▼▼▼

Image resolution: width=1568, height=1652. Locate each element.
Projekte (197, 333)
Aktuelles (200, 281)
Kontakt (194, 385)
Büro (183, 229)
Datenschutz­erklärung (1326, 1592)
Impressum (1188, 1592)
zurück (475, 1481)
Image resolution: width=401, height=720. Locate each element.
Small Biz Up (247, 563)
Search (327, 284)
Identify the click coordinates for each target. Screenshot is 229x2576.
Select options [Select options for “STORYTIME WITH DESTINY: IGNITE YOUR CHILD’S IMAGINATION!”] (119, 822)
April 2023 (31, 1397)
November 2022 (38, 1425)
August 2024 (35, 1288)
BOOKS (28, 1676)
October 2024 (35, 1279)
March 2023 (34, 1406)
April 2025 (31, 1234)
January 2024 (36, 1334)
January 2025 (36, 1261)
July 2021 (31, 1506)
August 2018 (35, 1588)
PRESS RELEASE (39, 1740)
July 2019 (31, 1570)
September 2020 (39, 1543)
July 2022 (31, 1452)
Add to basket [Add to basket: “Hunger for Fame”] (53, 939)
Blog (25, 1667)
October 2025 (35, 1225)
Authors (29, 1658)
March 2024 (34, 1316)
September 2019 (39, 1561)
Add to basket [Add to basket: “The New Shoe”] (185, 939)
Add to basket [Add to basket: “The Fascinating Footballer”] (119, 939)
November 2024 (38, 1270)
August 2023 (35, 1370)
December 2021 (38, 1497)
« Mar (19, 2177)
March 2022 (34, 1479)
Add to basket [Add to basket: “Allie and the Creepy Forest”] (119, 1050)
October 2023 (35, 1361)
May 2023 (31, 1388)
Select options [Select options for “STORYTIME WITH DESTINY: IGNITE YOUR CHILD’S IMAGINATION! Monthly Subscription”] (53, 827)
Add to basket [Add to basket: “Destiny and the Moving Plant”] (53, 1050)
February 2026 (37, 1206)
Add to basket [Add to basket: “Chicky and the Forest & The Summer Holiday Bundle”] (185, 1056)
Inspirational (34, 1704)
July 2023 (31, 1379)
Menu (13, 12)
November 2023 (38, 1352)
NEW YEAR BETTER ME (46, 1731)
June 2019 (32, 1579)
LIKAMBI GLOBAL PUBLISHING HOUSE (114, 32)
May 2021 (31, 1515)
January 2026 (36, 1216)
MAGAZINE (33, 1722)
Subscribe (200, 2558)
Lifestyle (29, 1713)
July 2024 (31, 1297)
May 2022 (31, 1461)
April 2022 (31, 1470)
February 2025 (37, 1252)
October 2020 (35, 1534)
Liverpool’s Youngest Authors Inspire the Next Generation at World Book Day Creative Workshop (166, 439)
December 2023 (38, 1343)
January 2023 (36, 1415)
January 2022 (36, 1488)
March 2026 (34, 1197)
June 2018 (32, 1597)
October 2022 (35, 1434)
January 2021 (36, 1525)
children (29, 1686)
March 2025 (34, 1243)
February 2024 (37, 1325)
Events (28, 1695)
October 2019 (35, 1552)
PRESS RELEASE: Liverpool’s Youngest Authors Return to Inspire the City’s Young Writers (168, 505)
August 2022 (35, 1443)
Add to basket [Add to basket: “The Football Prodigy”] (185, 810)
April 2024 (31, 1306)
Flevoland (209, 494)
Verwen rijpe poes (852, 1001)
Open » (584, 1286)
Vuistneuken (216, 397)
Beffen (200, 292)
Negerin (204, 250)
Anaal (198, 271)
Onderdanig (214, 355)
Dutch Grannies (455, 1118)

▲▲▲

What you have to do:
Copy out all the items above again, substituting "Add to cart" for every "Add to basket" and changing nothing else.

Full response:
Image resolution: width=1568, height=1652. Locate each element.
Projekte (197, 333)
Aktuelles (200, 281)
Kontakt (194, 385)
Büro (183, 229)
Datenschutz­erklärung (1326, 1592)
Impressum (1188, 1592)
zurück (475, 1481)
Image resolution: width=401, height=720. Locate each element.
Small Biz Up (247, 563)
Search (327, 284)
Identify the click coordinates for each target. Screenshot is 229x2576.
Select options [Select options for “STORYTIME WITH DESTINY: IGNITE YOUR CHILD’S IMAGINATION!”] (119, 822)
April 2023 (31, 1397)
November 2022 (38, 1425)
August 2024 (35, 1288)
BOOKS (28, 1676)
October 2024 (35, 1279)
March 2023 (34, 1406)
April 2025 (31, 1234)
January 2024 (36, 1334)
January 2025 (36, 1261)
July 2021 (31, 1506)
August 2018 (35, 1588)
PRESS RELEASE (39, 1740)
July 2019 (31, 1570)
September 2020 (39, 1543)
July 2022 (31, 1452)
Add to cart [Add to cart: “Hunger for Fame”] (53, 939)
Blog (25, 1667)
October 2025 (35, 1225)
Authors (29, 1658)
March 2024 (34, 1316)
September 2019 (39, 1561)
Add to cart [Add to cart: “The New Shoe”] (185, 939)
Add to cart [Add to cart: “The Fascinating Footballer”] (119, 939)
November 2024 (38, 1270)
August 2023 (35, 1370)
December 2021 (38, 1497)
« Mar (19, 2177)
March 2022 (34, 1479)
Add to cart [Add to cart: “Allie and the Creepy Forest”] (119, 1050)
October 2023 (35, 1361)
May 2023 (31, 1388)
Select options [Select options for “STORYTIME WITH DESTINY: IGNITE YOUR CHILD’S IMAGINATION! Monthly Subscription”] (53, 827)
Add to cart [Add to cart: “Destiny and the Moving Plant”] (53, 1050)
February 2026 (37, 1206)
Add to cart [Add to cart: “Chicky and the Forest & The Summer Holiday Bundle”] (185, 1056)
Inspirational (34, 1704)
July 2023 (31, 1379)
Menu (13, 12)
November 2023 (38, 1352)
NEW YEAR BETTER ME (46, 1731)
June 2019 (32, 1579)
LIKAMBI GLOBAL PUBLISHING HOUSE (114, 32)
May 2021 (31, 1515)
January 2026 (36, 1216)
MAGAZINE (33, 1722)
Subscribe (200, 2558)
Lifestyle (29, 1713)
July 2024 (31, 1297)
May 2022 (31, 1461)
April 2022 (31, 1470)
February 2025 (37, 1252)
October 2020 (35, 1534)
Liverpool’s Youngest Authors Inspire the Next Generation at World Book Day Creative Workshop (166, 439)
December 2023 (38, 1343)
January 2023 (36, 1415)
January 2022 (36, 1488)
March 2026 (34, 1197)
June 2018 (32, 1597)
October 2022 (35, 1434)
January 2021 (36, 1525)
children (29, 1686)
March 2025 (34, 1243)
February 2024 (37, 1325)
Events (28, 1695)
October 2019 (35, 1552)
PRESS RELEASE: Liverpool’s Youngest Authors Return to Inspire the City’s Young Writers (168, 505)
August 2022 (35, 1443)
Add to cart [Add to cart: “The Football Prodigy”] (185, 810)
April 2024 (31, 1306)
Flevoland (209, 494)
Verwen rijpe poes (852, 1001)
Open » (584, 1286)
Vuistneuken (216, 397)
Beffen (200, 292)
Negerin (204, 250)
Anaal (198, 271)
Onderdanig (214, 355)
Dutch Grannies (455, 1118)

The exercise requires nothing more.